* **QUESTIONS TO ANSWER**:
1. Please copy the graphesthesia text word for word, from "Precise cutaneous sensibility" up to and including "sensation be intact.".
2. Answer these questions from the graphesthesia text:
(a) Which two Greek words does the name come from?
(b) Where on the skin are the numbers or letters usually written?
(c) On which hand does the test begin in a hemiplegic patient?

━━━━━ SELECTED PASSAGE

= Graphesthesia =

Precise cutaneous sensibility in the hand explored using a stylus

Graphesthesia is the ability to recognize writing on the skin purely by the sensation of touch. Its name derives from Greek graphē ("writing") and aisthēsis ("perception"). Graphesthesia tests combined cortical sensation; therefore, it is necessary that primary sensation be intact.

During medical or neurological examination graphesthesia is tested in order to test for certain neurological conditions such as; lesions in brainstem, spinal cord, sensory cortex or thalamus. An examiner writes single numbers or simple letters on the skin (usually the palm) with something that will provide a clear stimulus, such as a broken tongue depressor, pen cap etc. Prior to the start of testing, an agreement may be reached between the examiner and the patient as to the orientation of the letters, although this is often unnecessary, since orientation and size of the figures are rarely an issue. The crucial aspect of testing graphesthesia, as with any sensory testing, is to establish that the patient understands the test, hence the test is commenced, in the hemiplegic patient, on the normal, intact hand. This also allows the examiner to establish the patient's numeracy, since semi-numerate patients may have difficulties performing the task.

━━━━━━━━━━
━━━━━ STORED DATA

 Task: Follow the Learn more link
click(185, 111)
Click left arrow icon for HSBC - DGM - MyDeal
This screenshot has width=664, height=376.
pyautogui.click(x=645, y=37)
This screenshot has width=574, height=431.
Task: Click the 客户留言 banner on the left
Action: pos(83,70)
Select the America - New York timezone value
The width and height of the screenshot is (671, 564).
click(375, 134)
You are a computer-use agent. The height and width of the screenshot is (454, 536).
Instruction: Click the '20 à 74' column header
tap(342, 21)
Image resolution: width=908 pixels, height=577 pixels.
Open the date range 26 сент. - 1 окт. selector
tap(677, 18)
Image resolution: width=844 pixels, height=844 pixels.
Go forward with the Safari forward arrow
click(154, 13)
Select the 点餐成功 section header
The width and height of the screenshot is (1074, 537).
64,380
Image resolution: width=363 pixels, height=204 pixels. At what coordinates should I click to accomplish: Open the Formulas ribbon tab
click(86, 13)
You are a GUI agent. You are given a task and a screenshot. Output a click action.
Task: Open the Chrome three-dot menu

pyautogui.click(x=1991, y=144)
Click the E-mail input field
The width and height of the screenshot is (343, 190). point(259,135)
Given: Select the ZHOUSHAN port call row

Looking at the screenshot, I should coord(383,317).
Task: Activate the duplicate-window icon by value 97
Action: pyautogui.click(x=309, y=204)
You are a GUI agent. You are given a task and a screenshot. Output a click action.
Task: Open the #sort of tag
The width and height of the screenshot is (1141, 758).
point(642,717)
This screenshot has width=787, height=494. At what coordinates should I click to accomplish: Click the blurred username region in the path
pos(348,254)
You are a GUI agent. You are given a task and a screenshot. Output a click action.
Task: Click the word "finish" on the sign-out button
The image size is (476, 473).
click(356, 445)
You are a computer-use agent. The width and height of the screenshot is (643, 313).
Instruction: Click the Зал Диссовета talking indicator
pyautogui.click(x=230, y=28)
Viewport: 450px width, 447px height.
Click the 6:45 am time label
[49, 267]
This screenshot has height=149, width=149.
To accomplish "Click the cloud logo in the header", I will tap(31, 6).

━━━━━━━━━━

* **ANSWERS TO EACH TASK**:
1.
Precise cutaneous sensibility in the hand explored using a stylus

Graphesthesia is the ability to recognize writing on the skin purely by the sensation of touch. Its name derives from Greek graphē ("writing") and aisthēsis ("perception"). Graphesthesia tests combined cortical sensation; therefore, it is necessary that primary sensation be intact.

2.
(a) Graphē ("writing") and aisthēsis ("perception").
(b) The palm.
(c) The normal, intact hand.